Maize takes on flavor very well and I have also found that it benefits from the addition of a sweetener of some kind. This does not necessarily have to be an artificial sweetener but could quite easily be ordinary white sugar, icing sugar or caster sugar. On the rare occasions that I use maize in France, I flavor a large bucket of 5 kilos of maize with 20ml Strawberry and 500g of ordinary
sugar. The flavor is added to the sugar which is then dissolved in boiling water which is in turn poured over the maize. I add sufficient boiling water to cover the maize by an inch or so, then leave the grains to soak up the sweetened, flavoured water for 24-72 hours, then I boil the grains for half an hour.

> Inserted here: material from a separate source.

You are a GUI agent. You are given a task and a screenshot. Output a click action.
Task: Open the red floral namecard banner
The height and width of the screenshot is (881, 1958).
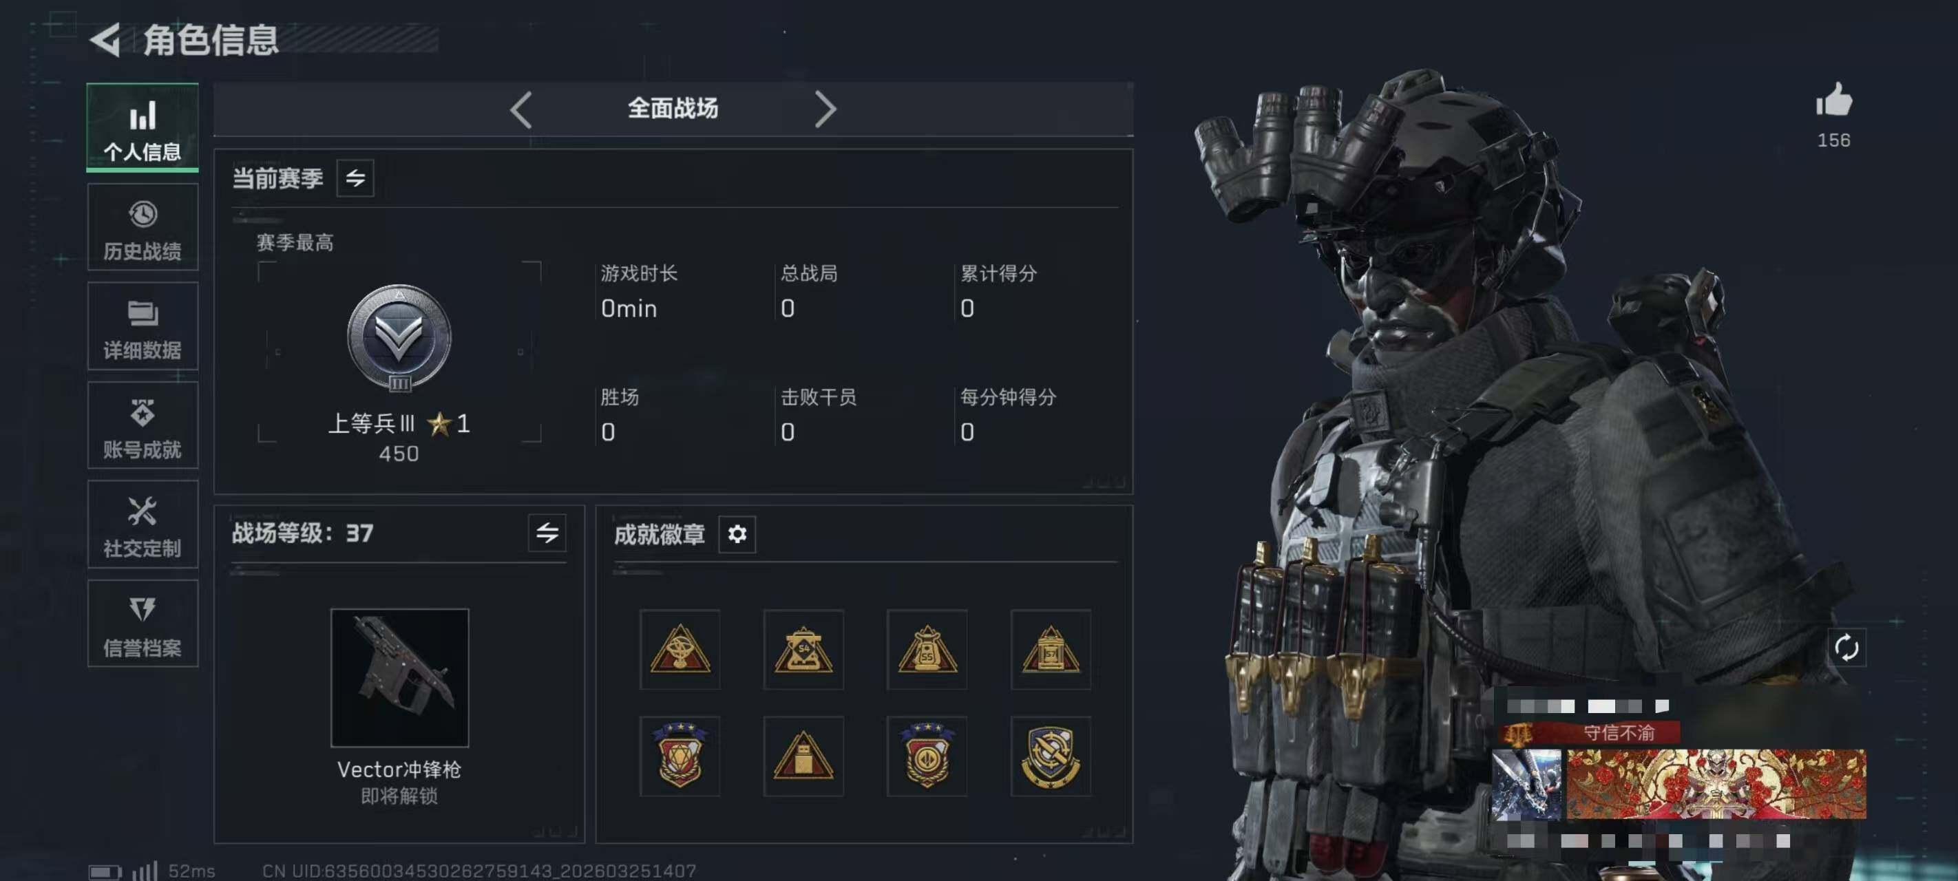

After boiling, return the cooked maize and the water in which they have been boiled to the bucket and allow them to cool. Do not drain off the water as continued soaking will encourage the cooked maize to ferment. The liquor will thicken and the maize will start to leak its attractive sugars. The maize is then at its most effective. I am encountering fewer and fewer waters where maize is still effective. For many years it was the bait of choice for most French carp anglers as well as with visiting carp men from all over Europe, but with the enormous growth in the popularity of carp angling in France, the widespread use of maize is proving less and less effective.
On the other hand, maize is not a popular particle bait in the UK and provided the bait is properly prepared and applied, I see no reason why it shouldn’t be successful on many British carp lakes.